А в СИЗО КГБ это предлагают всем. На меня шло воздействие и снаружи, и внутри камеры. Соседом у меня был сексот. Уголовник, просто животное. Плюс там тщательно изучают каждого. Прослушивания, видеокамеры, рапорты охраны обо всем… Думаю, там работают психологи, анализируют поведение, определяют болевые точки, делают психологический портрет. Причем в отношении меня какие-то способы давления повторялись, видно было, что из одного учреждения в другое мое досье переходит вместе со мной.

— К вам применяли физическое насилие?

— Знаете, все считают, что насилие — это когда тебя бьют дубинкой. Есть масса способов причинить боль и без этого: меня ставили на растяжку, держали в БУРе (барак усиленного режима. — Е. Р.), где была температура восемь градусов. У меня обострялся остеохондроз, а обезболивающих не давали….

— Кем вам приходилось работать на зоне?

— Сначала резал картон для ящиков, потом был грузчиком, на этой работе время идет быстрее.

«Главной была мысль о Даньке»

— На свидании в витебской колонии Ира спросила, как ваше здоровье. Вы ответили, что его больше нет.

— Знаете, сейчас у меня эмоциональный подъем. В колонии я простудился, но как только переступил порог дома, все исчезло. Не знаю, навсегда ли. Проблемы, конечно, есть: суставы, подагра, постоянная слабость. За этот год я потерял килограммов 20.

— Вы ожидали освобождения?

— С момента, как я подписал ходатайство о помиловании, я ждал его не каждый день, а каждую секунду. Все время просчитывал: вот Рождество — период проявления милосердия, могут выпустить. Дальше 25 марта, оппозиционный День воли, — понятно, что не отпустят. Освобождение на Пасху, я думаю, тоже не случайно.
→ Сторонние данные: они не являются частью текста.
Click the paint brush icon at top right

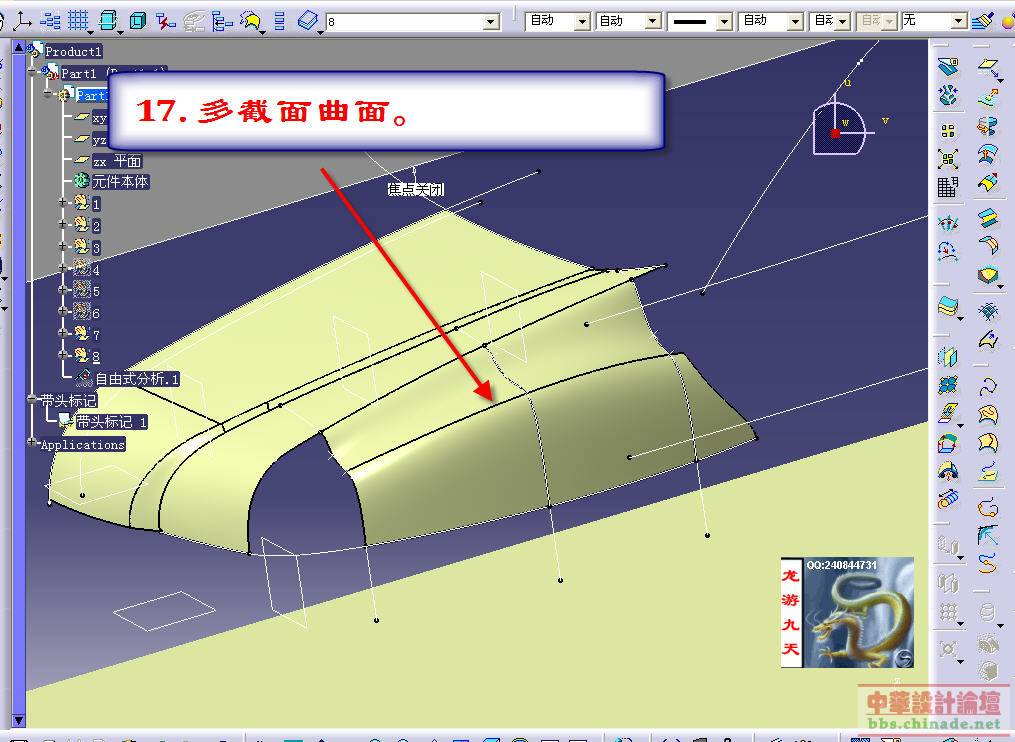pyautogui.click(x=982, y=20)
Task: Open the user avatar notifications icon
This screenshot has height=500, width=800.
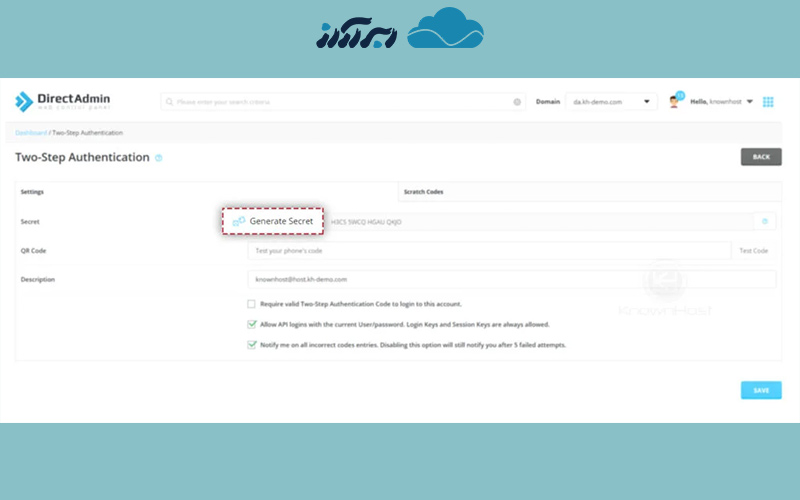Action: click(675, 101)
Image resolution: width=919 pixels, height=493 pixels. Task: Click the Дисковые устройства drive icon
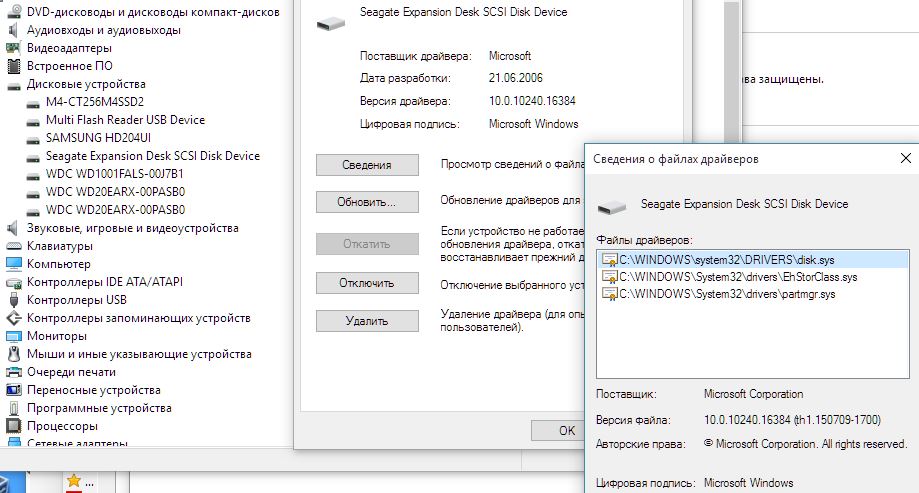pyautogui.click(x=14, y=84)
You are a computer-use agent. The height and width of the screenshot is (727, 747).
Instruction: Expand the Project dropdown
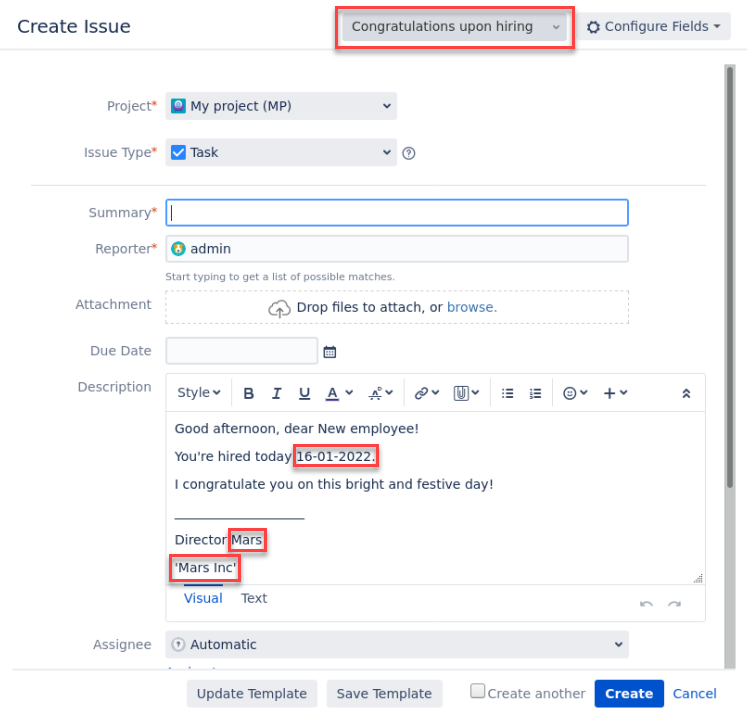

И, несмотря на все ожидания, оно стало абсолютно неожиданным.

В заключении мне постоянно давали понять, что вот-вот освободят. На любом этапе, когда я спрашивал, куда меня везут, кто-то обязательно говорил: «Да ладно, чего волнуешься, освобождают ваших политических». Это было невыносимо тяжело. Надежда просыпалась, следом ты понимал, что тебя не освободят, — и становилось хуже, чем было.

— Вы предполагали, что отсидите все пять лет срока?

— Абсолютно нет. Я думал, что скорее не доживу, чем проведу в зоне столько. Может, планировать на пять лет вперед было бы легче с практической точки зрения — я мог бы обустраивать свой быт, что для зэка очень важно, — но невыносимо морально. Главной была мысль о Даньке. Я не представлял, что выхожу — а ему уже восемь лет.

— Дмитрий Бондаренко после освобождения сказал, что чувствует себя «заложником, у которого просто изменились условия содержания». У вас такое же ощущение?

— Да, абсолютно. Как будто из камеры выпустили в зону. Тем более что Ира еще фактически под арестом.

— В заключении вы были год и четыре месяца. Это долгий срок?

— Бесконечный. Я общался с людьми, которые по 10—15 лет сидят. Не представляю, как это можно вынести. Все зэки говорят, что дни на зоне тянутся бесконечно, а недели летят. День прожить очень тяжело. Некоторые считают: уже обед — вот и день прошел. А обед на зонах в 11—12 утра.

Я измерял время этапами. От бани до бани, например. Или от письма до письма. Их должны были приносить в три часа, но могли в пять, могли вообще не принести, это такой элемент давления. Самая главная задача вначале была полностью отключить нас от информации, чтобы мы не знали, сколько людей за нас борются, нас поддерживают. Телеграммы мне иногда приносили через две недели, газеты могли вообще не отдать.

Вообще вся отсидка состоит из мелких пакостей, от которых достается даже больше, чем от крупных.

— А вы представляли себе: вот я освобождаюсь, выхожу за ворота колонии?..

— Сначала да, потом запретил себе. Какие-то мысли — о свободе, о сыне — полное табу. Иначе не выживешь.